--- BEGIN Text provided ---

PDA

View Full Version : Why increase voltage? What is the proverbial OC wall? Read for some answers!

icesaber
12-30-04, 09:49 PM
A lot of people have the abstract idea that a CPU is like an electric motor, and to make it go faster you have to up the voltage. I want to clear up the myth, for those who don't already know. I'd like to touch on why CPUs generally have a maximum point they will OC to before they just won't do any more as well. Also, anybody who can put it more eloquently may obviously feel free to correct me.

The truth of the matter is that the amount of voltage needed for a CPU to operate is based on tolerances for binary values. In a CPU or any transistor for that matter, there isn't really a 0 or 1 value; there are only low and high voltage. The tolerances are what I call the minimum point at which the transistor recognizes the voltage as a 1 (I will refer to this as "low tolerance"), as well as the maximum point where a 0 is recognized (high tolerance). It can be helpful to look at this pair of tolerances as a band, since any value that falls between the two may produce an unknown output (varies by chip). As a side note, some chips use "low assertion," which simply means that a low voltage is read as a 1 instead of vice-versa.

--- END Text provided ---

Exercise A:
In the forum post on CPU voltage, what does "low assertion" mean?
Exercise B:
Please print the forum post from "The truth of" up to and including "instead of vice-versa.".

--- BEGIN Dataset excerpts ---

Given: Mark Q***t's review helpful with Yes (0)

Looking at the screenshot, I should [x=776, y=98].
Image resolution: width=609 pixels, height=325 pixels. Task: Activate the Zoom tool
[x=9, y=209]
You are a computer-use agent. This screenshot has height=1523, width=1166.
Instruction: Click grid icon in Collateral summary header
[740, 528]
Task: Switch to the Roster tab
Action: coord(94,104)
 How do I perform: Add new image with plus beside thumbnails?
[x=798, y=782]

--- END Dataset excerpts ---
--- BEGIN Dataset excerpts ---

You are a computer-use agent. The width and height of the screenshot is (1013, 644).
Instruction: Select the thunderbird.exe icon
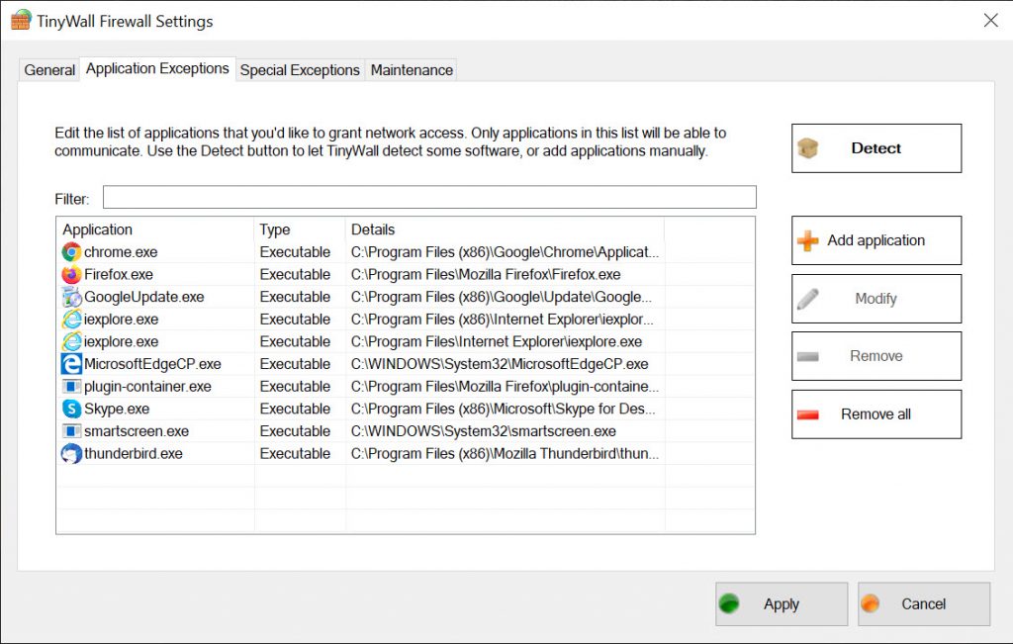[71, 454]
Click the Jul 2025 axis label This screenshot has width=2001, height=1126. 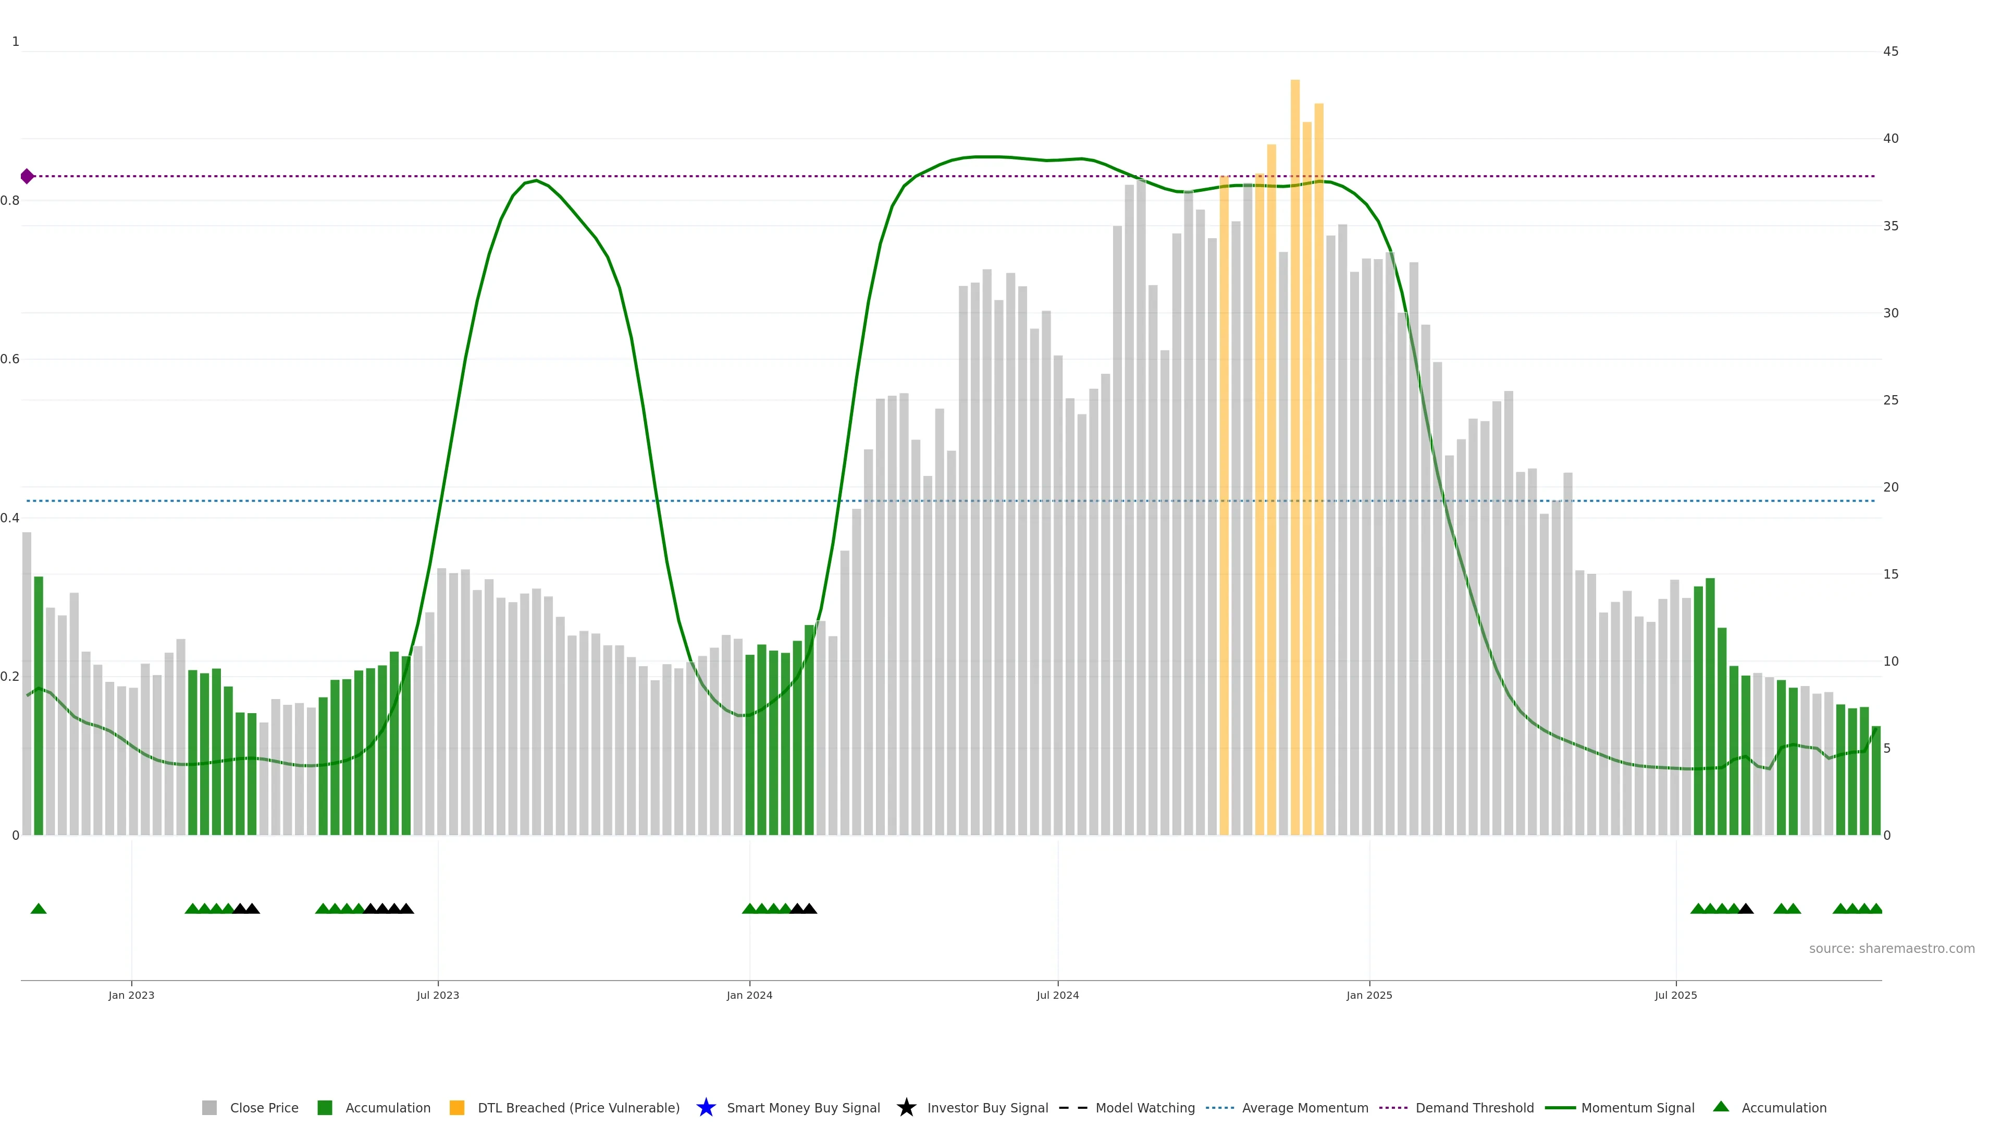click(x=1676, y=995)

--- END Dataset excerpts ---

Correct result A:
It means that a low voltage is read as a 1 instead of the other way around.

Correct result B:
The truth of the matter is that the amount of voltage needed for a CPU to operate is based on tolerances for binary values. In a CPU or any transistor for that matter, there isn't really a 0 or 1 value; there are only low and high voltage. The tolerances are what I call the minimum point at which the transistor recognizes the voltage as a 1 (I will refer to this as "low tolerance"), as well as the maximum point where a 0 is recognized (high tolerance). It can be helpful to look at this pair of tolerances as a band, since any value that falls between the two may produce an unknown output (varies by chip). As a side note, some chips use "low assertion," which simply means that a low voltage is read as a 1 instead of vice-versa.